И все-таки видно, что какая-то кукла-негритянка лежит на траве. Колька почуял гадливость, и, признаться, у него поджилки затряслись. Большая кукла, голая, ноги бесстыдно вверх, и то место, которое должно было быть закрыто трусами, истыкано чем-то острым. Белые волосы веером, брошен на них какой-то цветок типа василька, их много растет по обочинам. Оба глаза выдавлены, а на месте рта – дыра, скол от уха до уха.

«Ну, поглумились и бросили, что тут такого?
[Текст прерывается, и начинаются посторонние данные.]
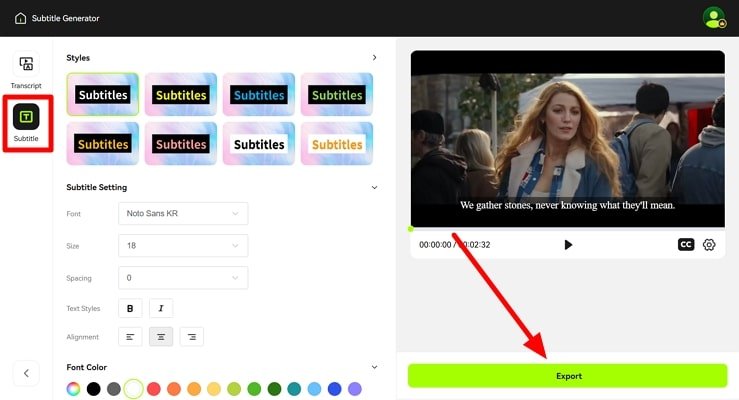
Task: Switch to the Transcript tab
Action: (26, 71)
Просто кукла», – подумал Колька и нарочито грубовато, подтрунивая, спросил:

– И что с того, чего ты-то раскисла? Игрушка же.

– Игрушка, – подтвердила Оля, с трудом передохнув, – только зачем же так? Красивая и как живая, образ же человеческий.
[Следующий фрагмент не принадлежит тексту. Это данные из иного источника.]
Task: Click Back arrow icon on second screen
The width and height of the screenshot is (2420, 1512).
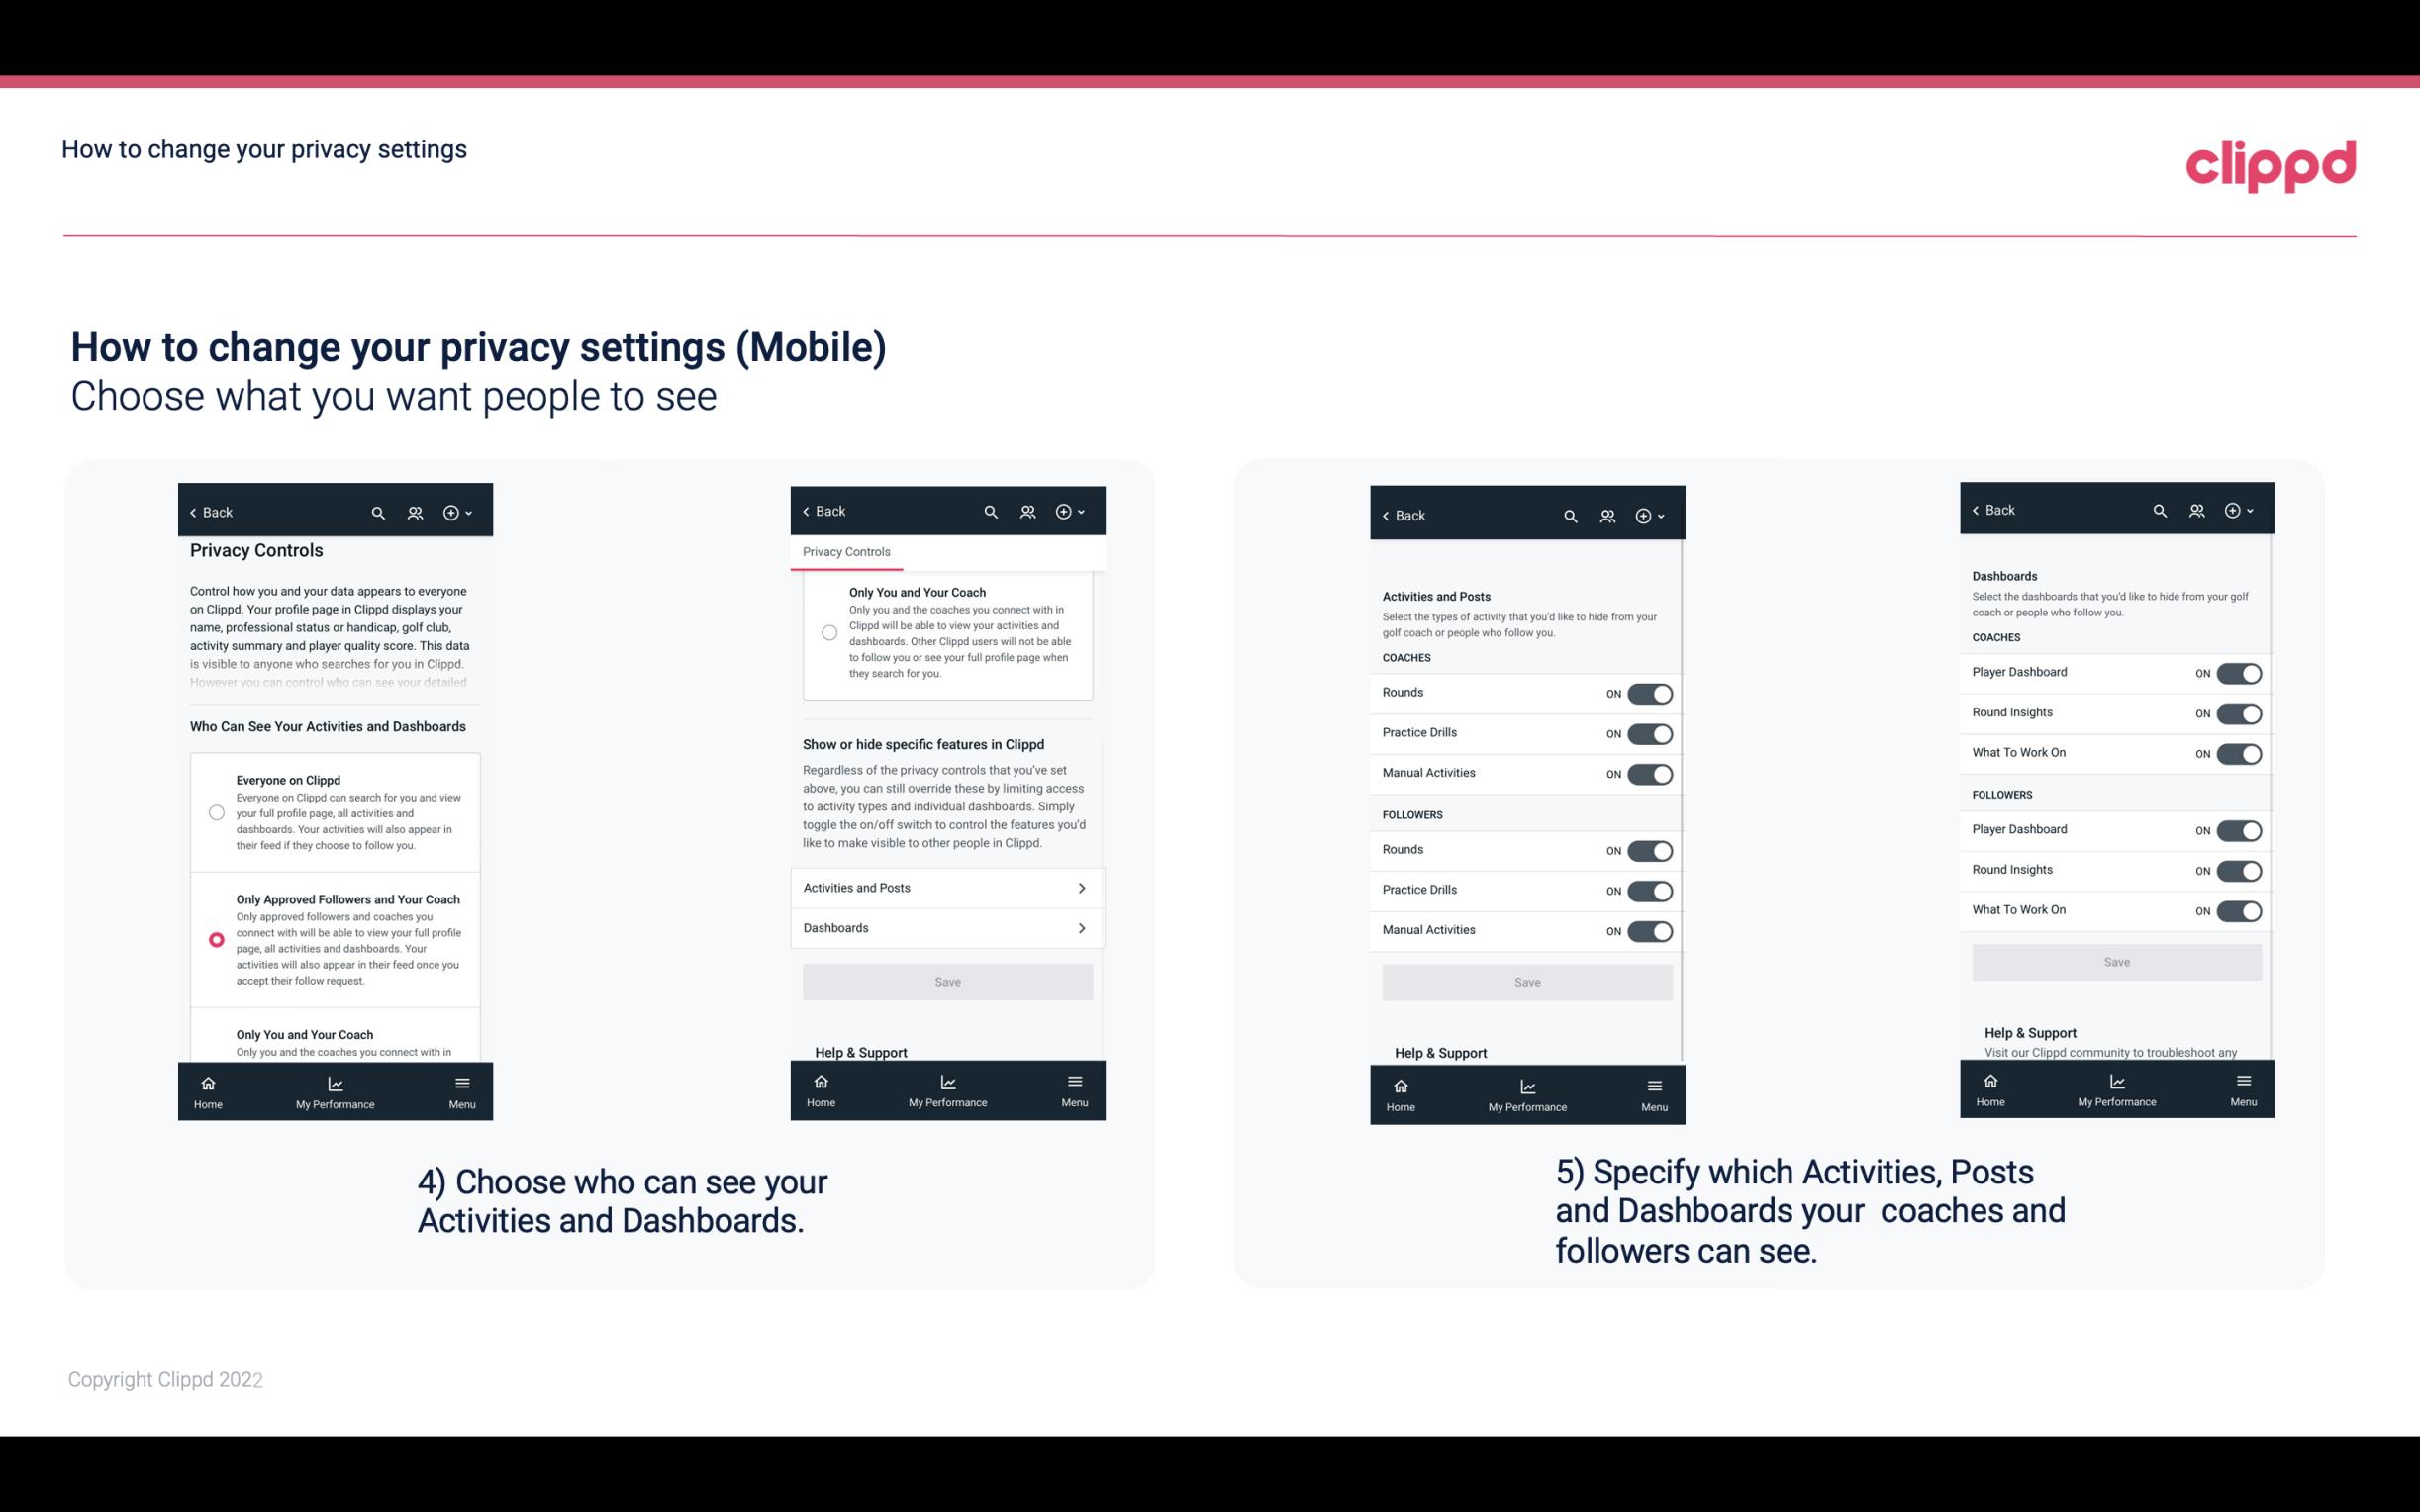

Последнее слово она произнесла так, что Колька понял – готово дело, сейчас дождь начнется. Сурово призвал к порядку:

– Оставь детство. Это не живой человек, всего-навсего кукла. Глупые дети игрушкам головы отрывают, выкручивают руки-ноги. Что ж теперь, по любому пупсу рыдать?

– Оно дело – просто ломать. Так не выкалывают же глаза, не бьют, не колют, да еще где.

Все, беда на подходе. Колька уже слышал в ее голосе слезливые нотки.

– Так, закрыли тему. – И, отобрав у нее злосчастную пленку, повесил обратно в шкаф. После чего, обняв, повел прочь из лаборатории домой. Какие уж тут купания?

Ему и самому стало не по себе от этой дурацкой картинки. В войну насмотрелись потерянных игрушек, но – и Колька это отлично помнил – все к ним относились как к детям. Нежно то есть. Одна потеряла – вторая подобрала, вымыла, косичек наплела, обшила.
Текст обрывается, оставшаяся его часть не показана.